Cronaca

Santa Teresa: via libera al contratto di solidarietà, licenziamenti scongiurati

Il consiglio provinciale ha dato il via libera al contratto di solidarietà per i lavoratori della partecipata “Santa Teresa Spa”, scongiurando così il licenziamento per 38 dipendenti che a partire dal prossimo 15 febbraio correvano il rischio di restare a casa

BRINDISI – Il consiglio provinciale ha dato il via libera al contratto di solidarietà per i lavoratori della partecipata “Santa Teresa Spa”, scongiurando così il licenziamento per 38 dipendenti che a partire dal prossimo 15 febbraio correvano il rischio di restare a casa. E’ quanto emerso dalla seduta delle assisi svoltasi stamani. Il nuovo contratto prevede la riduzione oraria massima del 50 per cento per tutti i 120 lavoratori, oltre alla riorganizzazione dei servizi strumentali, nel periodo compreso fra il 30 giugno 2016 e il 16 luglio 2016. 

Il consiglio provinciale, dopo la stipula del contratto di solidarietà con le parti sociali, ha dato l’indirizzo ai dirigenti provinciali di promuovere l’istituzione  di appositi tavoli tecnici affinché i lavoratori delle così dette attività non fondamentali entro il prossimo 30 giugno vengano recuperati possibilmente in piena forza lavoro ed eventualmente nei piani di impresa delle attività fondamentali con processi di riconversione e formazione.

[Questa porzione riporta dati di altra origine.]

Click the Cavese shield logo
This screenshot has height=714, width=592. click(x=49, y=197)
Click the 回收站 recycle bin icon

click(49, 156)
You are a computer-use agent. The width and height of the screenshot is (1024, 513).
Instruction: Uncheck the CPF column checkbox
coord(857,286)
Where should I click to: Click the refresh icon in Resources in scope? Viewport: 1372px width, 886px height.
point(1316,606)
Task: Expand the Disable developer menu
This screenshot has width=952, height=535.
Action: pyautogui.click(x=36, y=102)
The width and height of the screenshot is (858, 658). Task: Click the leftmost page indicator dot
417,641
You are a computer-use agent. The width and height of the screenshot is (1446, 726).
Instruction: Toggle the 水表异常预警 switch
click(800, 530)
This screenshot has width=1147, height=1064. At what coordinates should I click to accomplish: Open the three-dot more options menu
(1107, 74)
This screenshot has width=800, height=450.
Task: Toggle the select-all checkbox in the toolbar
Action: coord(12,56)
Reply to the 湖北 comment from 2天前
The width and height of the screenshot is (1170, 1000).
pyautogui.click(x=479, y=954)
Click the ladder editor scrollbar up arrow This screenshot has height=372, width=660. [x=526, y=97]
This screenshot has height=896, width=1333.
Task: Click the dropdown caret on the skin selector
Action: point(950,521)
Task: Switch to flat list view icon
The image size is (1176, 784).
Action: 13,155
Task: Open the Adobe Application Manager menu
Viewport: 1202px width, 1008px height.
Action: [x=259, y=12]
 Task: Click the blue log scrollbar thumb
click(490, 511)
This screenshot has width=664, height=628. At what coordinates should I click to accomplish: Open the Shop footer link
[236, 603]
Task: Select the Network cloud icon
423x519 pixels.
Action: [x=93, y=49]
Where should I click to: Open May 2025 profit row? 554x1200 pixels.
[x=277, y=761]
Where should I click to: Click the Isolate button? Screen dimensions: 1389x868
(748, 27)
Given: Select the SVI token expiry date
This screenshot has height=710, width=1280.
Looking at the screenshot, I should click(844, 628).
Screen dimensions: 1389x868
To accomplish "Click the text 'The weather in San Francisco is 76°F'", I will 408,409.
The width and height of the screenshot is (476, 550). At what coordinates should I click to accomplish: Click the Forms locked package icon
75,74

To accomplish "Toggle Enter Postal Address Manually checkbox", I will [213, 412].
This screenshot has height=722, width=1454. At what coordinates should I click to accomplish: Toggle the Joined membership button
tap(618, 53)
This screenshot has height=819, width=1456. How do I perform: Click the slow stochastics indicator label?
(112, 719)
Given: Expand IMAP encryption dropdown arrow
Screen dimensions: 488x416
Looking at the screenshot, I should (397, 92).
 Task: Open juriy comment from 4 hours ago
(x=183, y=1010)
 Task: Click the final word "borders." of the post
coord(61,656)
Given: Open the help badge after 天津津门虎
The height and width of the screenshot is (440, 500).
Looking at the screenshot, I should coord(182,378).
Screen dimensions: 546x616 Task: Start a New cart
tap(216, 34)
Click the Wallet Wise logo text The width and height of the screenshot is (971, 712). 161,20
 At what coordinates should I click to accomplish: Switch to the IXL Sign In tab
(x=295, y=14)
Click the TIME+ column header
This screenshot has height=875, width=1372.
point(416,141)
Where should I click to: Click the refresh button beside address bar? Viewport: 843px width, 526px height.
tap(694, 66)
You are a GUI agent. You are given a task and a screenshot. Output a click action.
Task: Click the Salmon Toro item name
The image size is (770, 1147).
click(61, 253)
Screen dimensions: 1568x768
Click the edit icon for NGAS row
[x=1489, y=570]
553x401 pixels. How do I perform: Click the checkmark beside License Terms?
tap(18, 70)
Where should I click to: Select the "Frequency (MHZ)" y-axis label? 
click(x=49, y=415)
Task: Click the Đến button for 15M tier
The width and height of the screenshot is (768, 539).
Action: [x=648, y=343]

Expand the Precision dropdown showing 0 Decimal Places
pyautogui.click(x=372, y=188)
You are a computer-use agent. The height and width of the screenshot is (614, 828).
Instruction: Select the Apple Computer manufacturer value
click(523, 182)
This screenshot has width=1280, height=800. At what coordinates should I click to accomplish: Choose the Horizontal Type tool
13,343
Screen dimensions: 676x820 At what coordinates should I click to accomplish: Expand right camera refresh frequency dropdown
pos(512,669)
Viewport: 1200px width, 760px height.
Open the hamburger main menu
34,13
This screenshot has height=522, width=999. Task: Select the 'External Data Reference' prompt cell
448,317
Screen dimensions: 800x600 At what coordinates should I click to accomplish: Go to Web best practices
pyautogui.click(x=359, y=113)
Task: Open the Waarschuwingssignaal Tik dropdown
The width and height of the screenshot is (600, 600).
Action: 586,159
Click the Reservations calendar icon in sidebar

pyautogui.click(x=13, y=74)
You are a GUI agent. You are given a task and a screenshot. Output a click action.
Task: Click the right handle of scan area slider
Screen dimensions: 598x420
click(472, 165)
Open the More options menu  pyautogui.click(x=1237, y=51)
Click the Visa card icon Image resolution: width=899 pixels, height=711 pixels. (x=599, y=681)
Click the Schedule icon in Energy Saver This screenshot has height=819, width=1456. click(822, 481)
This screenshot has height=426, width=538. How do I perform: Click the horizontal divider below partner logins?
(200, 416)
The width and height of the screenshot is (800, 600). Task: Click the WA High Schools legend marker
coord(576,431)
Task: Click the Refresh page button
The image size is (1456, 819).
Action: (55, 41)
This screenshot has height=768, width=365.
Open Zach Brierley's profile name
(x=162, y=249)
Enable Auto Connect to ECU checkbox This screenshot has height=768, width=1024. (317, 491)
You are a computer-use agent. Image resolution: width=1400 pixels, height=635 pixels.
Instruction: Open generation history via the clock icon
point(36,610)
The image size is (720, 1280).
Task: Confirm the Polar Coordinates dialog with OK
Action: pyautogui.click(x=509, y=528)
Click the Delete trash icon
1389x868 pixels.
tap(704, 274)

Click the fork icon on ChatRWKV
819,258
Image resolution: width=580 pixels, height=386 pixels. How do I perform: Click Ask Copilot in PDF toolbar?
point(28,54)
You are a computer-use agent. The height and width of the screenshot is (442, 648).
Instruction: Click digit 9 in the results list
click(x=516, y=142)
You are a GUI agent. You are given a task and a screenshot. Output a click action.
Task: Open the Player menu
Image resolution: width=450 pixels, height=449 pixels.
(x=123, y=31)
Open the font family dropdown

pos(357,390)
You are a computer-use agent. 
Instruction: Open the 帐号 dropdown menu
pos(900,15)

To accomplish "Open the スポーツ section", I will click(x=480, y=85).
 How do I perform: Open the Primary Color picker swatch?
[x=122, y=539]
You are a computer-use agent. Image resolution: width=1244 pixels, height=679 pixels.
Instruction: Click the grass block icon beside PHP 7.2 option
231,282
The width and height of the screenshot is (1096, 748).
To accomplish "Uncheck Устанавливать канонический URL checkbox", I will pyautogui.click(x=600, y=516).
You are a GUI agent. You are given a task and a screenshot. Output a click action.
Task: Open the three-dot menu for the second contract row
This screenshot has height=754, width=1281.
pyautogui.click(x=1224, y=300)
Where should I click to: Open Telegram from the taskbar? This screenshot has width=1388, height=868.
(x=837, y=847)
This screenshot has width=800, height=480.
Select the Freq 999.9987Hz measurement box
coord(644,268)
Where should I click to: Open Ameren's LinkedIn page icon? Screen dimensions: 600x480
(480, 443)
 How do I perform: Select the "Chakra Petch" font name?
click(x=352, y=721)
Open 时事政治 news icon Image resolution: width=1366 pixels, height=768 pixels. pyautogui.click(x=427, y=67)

Inoltre, l’assiste provinciale assume l’indirizzo affinché siano salvaguardati i livelli occupazionali e retributivi, demandando alla dirigenza della Provincia ogni iniziativa o provvedimento volti ad assumere implementazioni dei piani industriali nel caso in cui dovessero essere accertate ulteriori risorse rispetto a quelle previste, rivenienti da normative e vantate in favore della Provincia nei confronti di Regione o altri enti, o crediti che dovessero pervenire da finanziamenti o fiondi a copertura del costo dei servizi strumentali in essere.

Il presidente Maurizio Bruno, visti i risultati raggiunti, ha ringraziato per l’operato svolto tutti i consiglieri provinciali, i dirigenti dell’Ente, le parti sociali e per la loro sensibilità tutti i lavoratori della società partecipata. .

All’organizzazione sindacale Cobas, però, non va bene la soluzione del contratto di solidarietà. Il segretario provinciale del sindacato, Roberto Aprile, caldeggia infatti un intervento risoluto da parte della Regione, lanciando la proposta di trasferire proprio all’ente presieduta dal governatore Michele Emiliano la proprietà della Santa Teresa. Per questo, il sindacato non ha preso parte all’incontro convocato stamani dalla Provincia presso l’ufficio provinciale del lavoro.  “Avremmo preferito – dichiara Aprile - un mese di proroga dei licenziamenti e pressing sulla richiesta di aiuto alla Regione”.